~ Yo ~
Recorría,
casi como cada día, el camino hasta la enorme cúpula de nácar de los jardines.
El sendero transcurría atravesándolo todo, como una enorme serpiente verde; bifurcándose
una y otra vez en cada fuente de piedra y plata, en cada estatua de cristal. La
vegetación lo envolvía todo, enrollándose, creciendo, floreciendo. Estallando
en mil colores. Los olores de las diferentes plantas se mezclaban consiguiendo
uno sólo que a él siempre le recordaba a su hogar. Así es como olía siempre el
Jardín. Le encantaba sentir la suave hierba en sus pies descalzos. Era fresca y
reconfortante, como todo lo demás.
Dobló
el recodo y llegó hasta el puente. Desde allí veía la enorme construcción
enrejada. El sol se estaba poniendo y reflejaba en todas partes, haciendo que el
nácar brillase aún más de lo normal. Era un espectáculo tan hermoso que, aún
contemplándolo a diario, siempre se sobrecogía. Jamás se perdía una visita al
atardecer cuándo se hallaba en casa. Se llevó una mano a los ojos para ver
mejor, y la sonrisa murió antes de tocar sus labios. Algo no iba bien ese día.
Escuchó con atención: nada.
Hizo
el resto del camino corriendo. Cuando llegó hasta la enorme pajarera, sólo
sentía el latido de su corazón martilleándole con fuerza en los oídos. Lo sabía
ya antes de abrir la puerta metálica. Horrorizado, se llevó las manos a la boca
intentando no gritar, cayendo de rodillas.
Estaban todos muertos. Muertos. Yacían desparramados por el suelo como
una macabra alfombra de de colores.
Cogió
con delicadeza una de las pequeñas aves que había junto a su pierna, de plumas
tan rojas como los cabellos de Emu. Parecía dormida, tan frágil... Miró a su
alrededor, las lágrimas corrían ya por sus mejillas impidiéndole ver con claridad.
Casi sin darse cuenta se llevó el pájaro a los labios y depositó un beso en su
pecho, masajeándolo con los pulgares, hasta que notó la chipa allí, justo en el
centro, como una pequeña llama prendiendo.

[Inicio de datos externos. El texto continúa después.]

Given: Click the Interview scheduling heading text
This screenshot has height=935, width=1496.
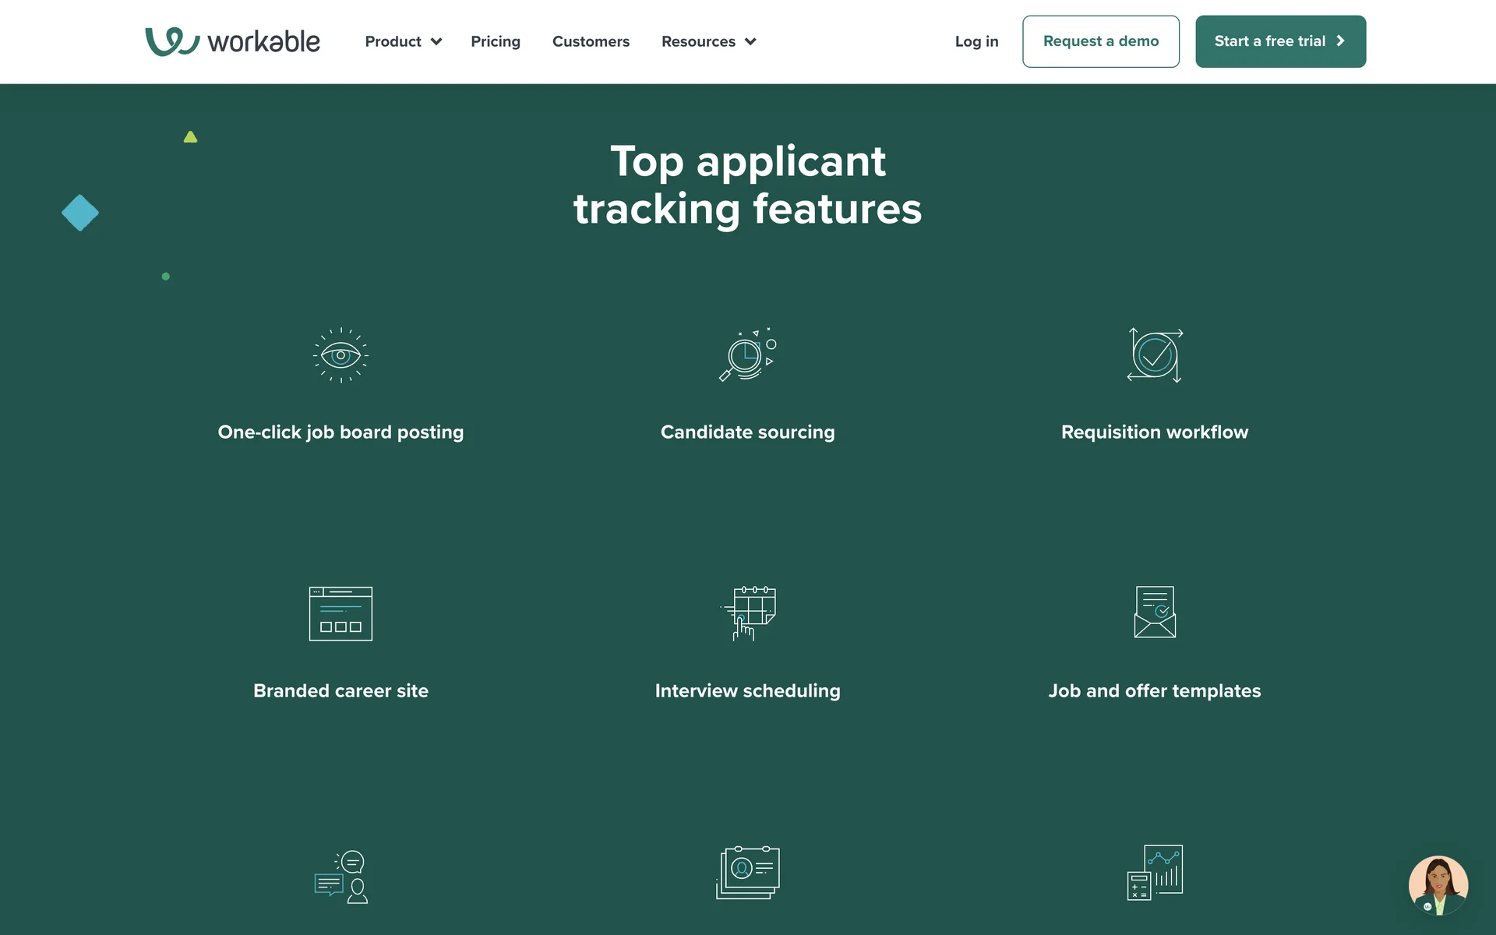Looking at the screenshot, I should coord(747,690).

Con los ojos cerrados lo lanzó al
aire y escuchó el aleteo cuando emprendió el vuelo. Sintió náuseas, notó como
la ácida arcada se abría paso por su garganta y a duras penas pudo contenerla.
Gotas de sudor frío resbalaban por la espalda. Lo que había hecho estaba
prohibido. Y aún así… Tuvo que esforzarse de verdad para evitar el impulso de
devolverles la vida a todos. Cayó de lado enroscado sobre sí mismo, y lloró
amargamente.
Le
costaba respirar y unos brazos lo sujetaban con firmeza. Abrió los ojos y se
encontró con los de Emu, que lo miraba con inquietud.
—Has tenido un sueño —dijo sin más.
—Has tenido un sueño —dijo sin más.
—Sí, pero ésta vez sólo ha sido un sueño —repuso,
llevando la mano a los collares de cuarzos que reposaban en su cuello.
A
veces los sueños eran simplemente sueños, buenos o malos. Sin augurios, limpios
de premoniciones. Apoyó la frente contra el pecho de su hermano y cerró
los ojos, dejando que éste lo abrazase con fuerza.